Low power, high tech: Energy-efficient computing
This test chip, called Ice River, recycles energy that typical computer chips waste as heat. One goal of creating it is to make artificial intelligence more energy efficient.
Vaire Computing
🧊 Ice River: A computer chip that reuses energy
You’ve probably felt your laptop heat up before. All that warmth comes from wasted energy as the computer performs function after function. But an experimental computer chip can reuse the electrical energy running through it. Kathryn Hulick reports for SN on Ice River, a new chip that can recover some of its wasted energy.
🔨 Un-computing with reversible logic
Traditional chips waste energy in a few ways. Their circuitry only processes information in one direction, with every new computation erasing previous ones, generating heat. They also fritter away electricity through rapid voltage changes. Like a hammer slamming down, the coursing electricity smashes 1s into 0s or the other way around, a rapid change that creates speedy computations but also heat.
Ice River modifies these two wasteful phenomena. Rather than process information in only one direction, it employs what’s called reversible logic, allowing it to un-compute and recover original information, which avoids wasting heat on erasures. And instead of smashing 1s into 0s, it uses an approach called adiabatic computing, where voltages fluctuate gradually — it acts like a pendulum instead of a hammer.
Tested in August by its makers at startup Vaire Computing, this chip used around 30 percent less energy compared to a traditional chip performing the same computations, reusing some of its electrical energy.

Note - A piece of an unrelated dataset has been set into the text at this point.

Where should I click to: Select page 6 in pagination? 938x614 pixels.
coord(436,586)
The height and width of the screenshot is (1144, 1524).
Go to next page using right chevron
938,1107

💻 Unprecedented technology for unprecedented progress
As artificial intelligence continues to ratchet up, more efficient computer chips are on everyone’s wish lists. Data centers already require massive amounts of water and constant cooling in order to keep computers from overheating, and AI demands powerful computer chips that perform on even more electricity. While Ice River is only experimental technology, it may serve as one blueprint for the future of cooler, more energy-efficient computer chips.
⚡ Low power, high tech
Though Ice River seems to be the only product of its kind in public right now, other startups have energy-efficient computing on the brain.
- Vaire Computing: The creator of Ice River is based in London. Their more energy-efficient hardware is geared toward a cooler future of computing. Since their founding in 2021, they’ve raised $10 million.
- Ambiq: Founded in 2010, this Austin, Texas–based startup produces energy-efficient systems on a chip — an integrated circuit that combines myriad functions, like processing and storing memory, into a single chip — destined for “ultra-low power” products such as smartwatches and gaming devices. They’ve raised a total of $387.1 million.
- NeoLogic: This Series A startup based in Israel develops more efficient computer processors. Their technology reportedly saves up to 40 percent of the area a processor usually takes up, and dissipates up to 50 percent less power. Founded in 2021, they most recently raised $10 million this past August, bringing their total funding to $18 million.
These chips are looking pretty cool.